╭─ Lesetext
Hewlett-Packard hat in Böblingen sein neuntes Cyberabwehrzentrum eröffnet. Damit will das US-Unternehmen künftig auch von deutschem Boden aus Angriffe aus dem Internet abwehren.

Stadtentwicklung & Infrastruktur: Andreas Geldner (age)

Böblingen - Hewlett-Packard (HP) will künftig auch von deutschem Boden aus für seine Kunden Angriffe aus dem Internet abwehren. In Böblingen hat das US-Unternehmen nun sein neuntes sogenanntes Cyberabwehrzentrum weltweit eröffnet. In Europa ist es nach Großbritannien und Bulgarien der dritte Standort.

 

An 21 Arbeitsplätzen werden künftig Computerspezialisten rund um die Uhr vor allem mit der Analyse von Daten beschäftigt sein, welche die HP-Kunden dieser Zentrale aus ihren Computer- und IT-Systemen direkt zur Verfügung stellen. Die Sicherheitsexperten können dann nach Auffälligkeiten suchen – etwa danach, ob ein Eindringling versucht, das Passwort eines Computers zu knacken. Das Abwehrzentrum nutzt auch allgemein verfügbare Informationen über die aktuellen Datenströme im Netz und laufende Attacken rund um den Globus.

Genaue Zahlen zum Investitionsvolumen nennt HP nicht

Die Zentrale ist ein unspektakuläres IT-Kontrollzentrum mit drei Reihen an Computerarbeitsplätzen und einem halben Dutzend Großbildschirmen. In einem abgeschotteten und abhörsicheren Raum werden im Schichtbetrieb insgesamt 100 deutschsprachige Mitarbeiter tätig sein. Die einzigen Zugeständnisse an den besonderen Charakter der Arbeit sind ein Fernsehschirm mit aktuellen Nachrichtenkanälen für den Fall, dass globale Ereignisse die Sicherheitslage beeinflussen, sowie eine virtuelle Erdkugel, auf der rote Säulen das Bedrohungsniveau an verschiedenen globalen Wirtschaftszentren symbolisieren.
╰─
Zu erledigende Aufgaben:
• a. Wie viele deutschsprachige Mitarbeiter sollen laut Lesetext im Schichtbetrieb in der Böblinger Zentrale arbeiten?
• b. Zähle bitte alle europäischen Standorte von HP-Cyberabwehrzentren auf, die der Lesetext nennt.
╭─ Bereitgestellte Daten
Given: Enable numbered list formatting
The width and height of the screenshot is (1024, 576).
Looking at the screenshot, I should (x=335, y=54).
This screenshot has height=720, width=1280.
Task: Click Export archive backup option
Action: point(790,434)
╰─
Endergebnisse:
• a. Insgesamt 100 deutschsprachige Mitarbeiter.

• b. Großbritannien, Bulgarien und Böblingen (Deutschland).